To tweet or not to tweet

Posted: October 4th, 2011 | Author: | Filed under: regular | Tags: , , , , , , | No Comments »

Life in the hinterland is different. While my colleagues in the Twitterverse bandy about this metric and that strategy on their blogs, the issues I contemplate and deal with day to day are far less complicated than that. 

As I contemplate the merits of social media tools, the first question always ends up with “should we bother with that?” Understanding your audience is a critical component of this and if I know that few students are tweeting, is there a rush to get on Twitter?

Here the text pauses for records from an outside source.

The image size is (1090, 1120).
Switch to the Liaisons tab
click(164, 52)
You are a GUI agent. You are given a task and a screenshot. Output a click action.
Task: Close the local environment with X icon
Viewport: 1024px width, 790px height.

Twitter is the big example because it’s an otherwise relatively large part of my social media existence. Our conversations are always about more, pushing the envelope and helping people use more of what’s out there to supposedly make things easier. But what if investing time, energy and money isn’t worth it at all? So much of our business is vendor driven and so, it makes sense that no one is out writing longform blog posts about austerity or that one time when they said “no, we’re not going to cut a check on a particular project because we can’t.”

I like these situations, though. As much as I enjoy being in the room discussing big ideas and implementing them as I have in the past, it’s here in the trenches that you really earn your money. People in rural communities, at small colleges where innovators often fear to tread don’t get the same attention that bigger places get. There are lots of reasons for this and I don’t need to explore them here. 

It’s just a different environment. Years ago, it was just something to be online at all. Now? We watch the world around us go at breakneck speed and wonder what it all means. I feel wedged between the realities of the landscape and a need to push forward in spite of the various challenges. So much so, that it’s often strange to blog about it until many of the decisions are made. Then we can discuss how we got there.

So no, we don’t tweet yet. But I did create a Twitter placeholder on my 2nd day almost two months ago for the day when we’re able to. Our Facebook presence will undergo a bit of a facelift in the coming months and so will our various web sites. It’s an exciting time to be part of laying a foundation that sorely needs to be laid down. This type of role is a sweet spot for me, in part because I’ve done it so many times before in recent history and because it’s sorely needed.

There’s more where this came from.


Creating homemade #highered solutions in a fast-food world.

Posted: September 19th, 2011 | Author: | Filed under: regular | Tags: , , , , , , , , , , , , | No Comments »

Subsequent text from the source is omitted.